I don't know how I get myself into these sorts of messes...............:doh:


----------



## HeritagePigs (Aug 11, 2009)

I use a lamb and kid feeding bottle by premier 1. It has a small red nipple with a tip on it. I carefully cut the tip off a little a time time, each time tipping the bottle upside down to check the speed of flow. To big, and the piglet will have milk coming out their nose. Depending on age and how much they eat I will feed every 2, 3, or 4 hours. If a piglet is drinking about 3 to 4 oz. at a time I like to feed every 3 hours. Usually with one 4 hour span at night . When they are too hungry they can over eat or be so eager that milk is inhaled. Like baby chicks, I dip their nose in a heavy low sided water bowl to teach them there is water in it. Use this method to teach them to drink their milk from a bowl also. I have found that after 2 weeks of age adding Gerber baby rice cereal on a 1 part cereal to 5 parts milk a healthy diet. After they have mastered drinking water and milk from a bowl you can gradually mix it a little thicker so it is like a slop but not paste. Teaching them to drink from a bowl is easier if they are hungry. Again, use the nose dip method. I offer piglet starter or crushed complete pig and sow. Their digestive systems are still developing just like human babies. At first they will just mouth it but it gives them training. Soon they will begin to eat a little along with drinking milk and eating the rice cereal. As they grow and their digestive systems kick in they will consume more feed. This is what I do and it works for me and my piglets. If their milk doesn't have added iron they will need an iron shot or a tray of clean dirt to meet their needs.

Helen


----------



## Ronney (Nov 26, 2004)

At four weeks old a bottle wouldn't even come into my options on how to feed. A piglet, in a free range situation will start foraging for it's own feed from as young a 3 days and I have paddocks than can attest to that.

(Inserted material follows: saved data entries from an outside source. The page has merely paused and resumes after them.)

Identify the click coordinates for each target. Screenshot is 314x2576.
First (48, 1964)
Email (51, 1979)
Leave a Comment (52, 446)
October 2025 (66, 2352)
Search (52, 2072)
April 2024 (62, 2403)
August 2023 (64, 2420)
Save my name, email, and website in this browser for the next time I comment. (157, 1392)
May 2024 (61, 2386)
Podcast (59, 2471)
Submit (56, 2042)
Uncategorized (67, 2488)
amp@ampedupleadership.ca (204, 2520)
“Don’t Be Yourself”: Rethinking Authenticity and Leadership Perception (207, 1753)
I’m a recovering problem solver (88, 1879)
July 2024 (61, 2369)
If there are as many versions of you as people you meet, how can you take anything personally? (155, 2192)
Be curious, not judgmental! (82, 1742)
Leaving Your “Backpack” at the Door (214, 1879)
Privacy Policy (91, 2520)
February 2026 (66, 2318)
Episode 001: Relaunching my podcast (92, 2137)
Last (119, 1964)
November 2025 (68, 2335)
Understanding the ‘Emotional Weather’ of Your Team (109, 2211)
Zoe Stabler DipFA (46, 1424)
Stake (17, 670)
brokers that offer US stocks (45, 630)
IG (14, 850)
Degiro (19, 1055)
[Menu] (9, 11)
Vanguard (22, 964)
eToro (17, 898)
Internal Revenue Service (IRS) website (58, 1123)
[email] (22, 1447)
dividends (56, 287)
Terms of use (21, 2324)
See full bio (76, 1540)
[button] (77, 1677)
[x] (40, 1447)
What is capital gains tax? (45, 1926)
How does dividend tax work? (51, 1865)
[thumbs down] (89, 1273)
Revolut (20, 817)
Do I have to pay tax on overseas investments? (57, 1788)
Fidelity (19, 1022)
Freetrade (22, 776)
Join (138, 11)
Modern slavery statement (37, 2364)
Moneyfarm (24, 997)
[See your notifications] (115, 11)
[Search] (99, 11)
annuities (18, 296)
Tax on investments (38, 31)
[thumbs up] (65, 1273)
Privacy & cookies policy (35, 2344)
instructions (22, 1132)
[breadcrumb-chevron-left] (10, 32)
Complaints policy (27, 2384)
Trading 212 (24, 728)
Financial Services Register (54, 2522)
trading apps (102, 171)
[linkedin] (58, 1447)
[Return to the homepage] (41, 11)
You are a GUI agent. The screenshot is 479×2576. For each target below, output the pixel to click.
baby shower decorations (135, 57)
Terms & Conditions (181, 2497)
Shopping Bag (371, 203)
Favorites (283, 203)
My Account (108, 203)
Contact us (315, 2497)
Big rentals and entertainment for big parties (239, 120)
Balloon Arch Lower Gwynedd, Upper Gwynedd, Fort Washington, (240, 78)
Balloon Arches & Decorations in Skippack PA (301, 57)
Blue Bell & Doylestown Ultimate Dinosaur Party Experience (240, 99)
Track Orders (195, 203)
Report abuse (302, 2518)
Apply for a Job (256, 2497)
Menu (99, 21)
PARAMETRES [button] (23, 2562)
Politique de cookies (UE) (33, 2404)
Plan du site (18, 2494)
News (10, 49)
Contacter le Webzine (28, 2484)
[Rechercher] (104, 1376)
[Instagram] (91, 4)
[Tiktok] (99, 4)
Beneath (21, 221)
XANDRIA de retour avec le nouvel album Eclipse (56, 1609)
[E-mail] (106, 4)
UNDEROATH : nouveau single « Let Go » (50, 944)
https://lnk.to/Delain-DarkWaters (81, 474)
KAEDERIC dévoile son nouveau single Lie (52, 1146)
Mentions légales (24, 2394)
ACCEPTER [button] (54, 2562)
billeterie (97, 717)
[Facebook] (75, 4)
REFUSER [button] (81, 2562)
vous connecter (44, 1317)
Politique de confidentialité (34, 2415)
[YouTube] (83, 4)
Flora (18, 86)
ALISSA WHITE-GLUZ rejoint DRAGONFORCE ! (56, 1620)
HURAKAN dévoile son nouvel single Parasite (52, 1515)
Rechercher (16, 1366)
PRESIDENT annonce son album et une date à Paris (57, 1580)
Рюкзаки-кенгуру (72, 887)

As you don't know what his previous diet was, start him off bland. A small amount of milk with Farex (I would say similar to the Gerbers Highlands' refers to) or weetbix, mixed to a runny slurry and stick his nose in it. Then, once he's got the hang of that, thicken it as Highlands suggests and start adding other things to it - cooked vegetables such as pumpkin, potato, silverbeet, cabbage, cauli, broccoli, a bit of bread. Up the amounts as he grows and use your commonsense. Have fun

Cheers,
Ronnie


----------



## emanuelcs34 (Dec 5, 2007)

Thank you, I will try the bottle again this morning then pick up some cereal. He is outside in a pen, Very scared and wild. but I think he will mellow as he gets used to us. 
I will try to get a pic. today.


----------



## linn (Jul 19, 2005)

We have baby pigs just a few days old eating pig pellets soaked in milk out of a flat pan. The night after they were born, we started dipping their nose in the soaked pellets. They squeal and squirm at first, but if you do this several times a day, they soon learn to eat and drink out of a pan. You might still want to bottle feed him until he is eating good. I don't know how big your pen is, but a small area would help him become tamer while you worked with him. Good luck with your pig.


----------



## emanuelcs34 (Dec 5, 2007)

Thanks, He is in a little pen, I didn't want to chase him around. Plus I wanted to make sure he was eating well before I gave him more room.
I got the cereal and will try to get him eating out of a pan tonight. He has taken about 4 oz of milk with the lamb nipple. So I will keep doing that until he is eating well. How much do you think he should be eating? Or should I let him eat as much as he wants?
Thanks so much for all the help.


----------



## linn (Jul 19, 2005)

I think he needs more than 4 oz of milk per day. I would say when bottle feeding him, give him 2 or 3 ounces at least three times per day. I am just guessing on that. But I think smaller feedings more often would work well until he can eat from the pan. Then you can just keep milk soaked feed free choice in his pan. If he gets runny stools, then you can cut back. Once pigs start eating baby pig pellets well, they can be weaned. However, we always try to give our orphan pigs some milk also.


----------



## emanuelcs34 (Dec 5, 2007)

I have been trying to go out every 4 hrs or so. so he gets 3-4 oz every 4 hrs. Last time he latched on the nipple for a couple of oz. then just kind of chews on it for the rest. Going to take the pan with me next time, so I am thinking he will be ok. 
I wish I knew how old he was, he doesn't seem very big to me; course I know absolutely nothing about baby pigs.
Thanks for all the help I will put up a pic of wilbur soon.


----------



## emanuelcs34 (Dec 5, 2007)




----------



## linn (Jul 19, 2005)

Wilbur is a cutie. It sounds like you are doing the right things. I hope he continues to do well for you.


----------



## HeritagePigs (Aug 11, 2009)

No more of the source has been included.